You can signal it via flags in bios. No need to rewrite dm core.

> NEC may already have comparative performance data that will help
> illustrate the improvement associated with request-based multipath?
> They apparently have dynamic load balancing patches that they developed
> for use with the current bio-based multipath.

So where is it better and why? Does it save CPU time or disk throughtput? 
How? On which workload?

Did they really try to implement some smart path ballancing that takes 
into account merging?

> It'd be interesting to understand the performance difference between
> that bio-based implementation and the new request-based implementations
> (both service-time and queue-length) of dynamic load balancing.
> 
> Mike

There is downside and benchmarks completely ignore it. It makes 
programming harder.

For example, suppose that you committed rq-based multipath before 
barriers. It would make barrier writing much harder and the result is that 
people will get barriers later and meanwhile won't be able to turn on 
write cache. So rq-based multipath patch improves performance for 
multipath devices (you can measure it) and DEGRADES performance for normal 
disks (no barriers, no hardware cache). And you see how many users use 
ATA+SCSI disks and how many use multipath, you may consider that 
performance of multipath is really not that important.

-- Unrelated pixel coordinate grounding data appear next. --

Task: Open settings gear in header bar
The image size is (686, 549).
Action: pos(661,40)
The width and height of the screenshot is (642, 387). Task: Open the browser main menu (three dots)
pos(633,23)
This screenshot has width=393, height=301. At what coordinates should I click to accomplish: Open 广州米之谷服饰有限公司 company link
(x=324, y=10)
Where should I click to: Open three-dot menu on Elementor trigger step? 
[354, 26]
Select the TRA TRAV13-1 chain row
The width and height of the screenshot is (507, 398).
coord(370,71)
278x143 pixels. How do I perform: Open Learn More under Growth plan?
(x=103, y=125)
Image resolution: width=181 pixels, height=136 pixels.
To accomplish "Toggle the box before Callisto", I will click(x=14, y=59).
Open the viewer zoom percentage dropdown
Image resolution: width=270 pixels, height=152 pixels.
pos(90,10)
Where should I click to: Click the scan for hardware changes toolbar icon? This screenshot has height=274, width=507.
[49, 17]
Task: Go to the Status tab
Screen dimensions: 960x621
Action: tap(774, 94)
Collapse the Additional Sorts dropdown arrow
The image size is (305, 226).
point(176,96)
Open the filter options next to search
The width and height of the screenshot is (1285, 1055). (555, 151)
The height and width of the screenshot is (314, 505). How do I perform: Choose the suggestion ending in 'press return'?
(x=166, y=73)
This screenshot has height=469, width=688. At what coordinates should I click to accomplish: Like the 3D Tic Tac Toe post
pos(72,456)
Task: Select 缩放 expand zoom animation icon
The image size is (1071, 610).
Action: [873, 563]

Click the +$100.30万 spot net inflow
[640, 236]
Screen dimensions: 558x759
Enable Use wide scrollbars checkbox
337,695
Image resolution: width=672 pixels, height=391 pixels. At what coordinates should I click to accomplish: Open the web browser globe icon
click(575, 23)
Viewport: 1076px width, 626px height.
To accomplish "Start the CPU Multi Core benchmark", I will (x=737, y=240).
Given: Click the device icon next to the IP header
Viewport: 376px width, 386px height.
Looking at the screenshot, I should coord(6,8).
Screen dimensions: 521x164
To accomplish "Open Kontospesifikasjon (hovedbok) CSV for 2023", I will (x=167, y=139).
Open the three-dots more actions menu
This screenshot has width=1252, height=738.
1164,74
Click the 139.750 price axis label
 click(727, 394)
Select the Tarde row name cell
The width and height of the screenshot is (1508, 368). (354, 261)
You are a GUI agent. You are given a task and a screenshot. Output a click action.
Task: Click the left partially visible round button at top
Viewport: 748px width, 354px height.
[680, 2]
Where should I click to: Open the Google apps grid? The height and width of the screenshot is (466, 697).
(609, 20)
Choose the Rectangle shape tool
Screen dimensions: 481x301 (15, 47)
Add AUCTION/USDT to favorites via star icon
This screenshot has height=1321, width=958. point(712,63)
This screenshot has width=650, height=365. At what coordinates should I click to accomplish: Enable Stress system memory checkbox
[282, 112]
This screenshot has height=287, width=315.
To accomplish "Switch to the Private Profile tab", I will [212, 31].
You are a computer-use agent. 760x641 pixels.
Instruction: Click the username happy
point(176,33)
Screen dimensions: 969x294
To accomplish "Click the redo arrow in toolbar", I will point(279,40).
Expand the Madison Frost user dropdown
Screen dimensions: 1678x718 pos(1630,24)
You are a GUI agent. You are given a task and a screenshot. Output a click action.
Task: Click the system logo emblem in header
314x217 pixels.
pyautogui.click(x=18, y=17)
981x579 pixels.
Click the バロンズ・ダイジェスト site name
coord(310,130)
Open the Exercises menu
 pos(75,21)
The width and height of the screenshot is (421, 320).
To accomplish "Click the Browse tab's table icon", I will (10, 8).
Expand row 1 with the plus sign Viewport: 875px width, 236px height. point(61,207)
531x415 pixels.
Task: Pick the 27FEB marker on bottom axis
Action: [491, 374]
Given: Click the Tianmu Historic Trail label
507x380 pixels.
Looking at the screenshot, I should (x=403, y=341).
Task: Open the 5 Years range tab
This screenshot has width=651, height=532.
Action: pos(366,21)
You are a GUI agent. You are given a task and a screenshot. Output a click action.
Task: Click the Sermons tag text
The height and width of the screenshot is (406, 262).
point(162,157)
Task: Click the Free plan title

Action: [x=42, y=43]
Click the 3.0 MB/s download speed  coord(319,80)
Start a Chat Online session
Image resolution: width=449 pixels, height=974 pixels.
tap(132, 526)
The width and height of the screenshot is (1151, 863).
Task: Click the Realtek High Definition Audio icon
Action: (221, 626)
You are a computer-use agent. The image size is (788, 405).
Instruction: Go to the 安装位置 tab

Besides barriers, I'm also developing new snapshot implementation, if 
programming of barriers were harder, I'd be lagged on development of 
snapshots --- so rq-based multipath would degrade performance of snapshots 
(although it doesn't touch snapshot code at all --- the performance 
degradation comes from comsuming excessive human time that could be used 
for other, better things).

And these are things that benchmarks won't show you. Benchmarks just show 
you improvement, but they can't show you the downside. But if you don't 
consider them, you cause damage to Linux.

Mikulas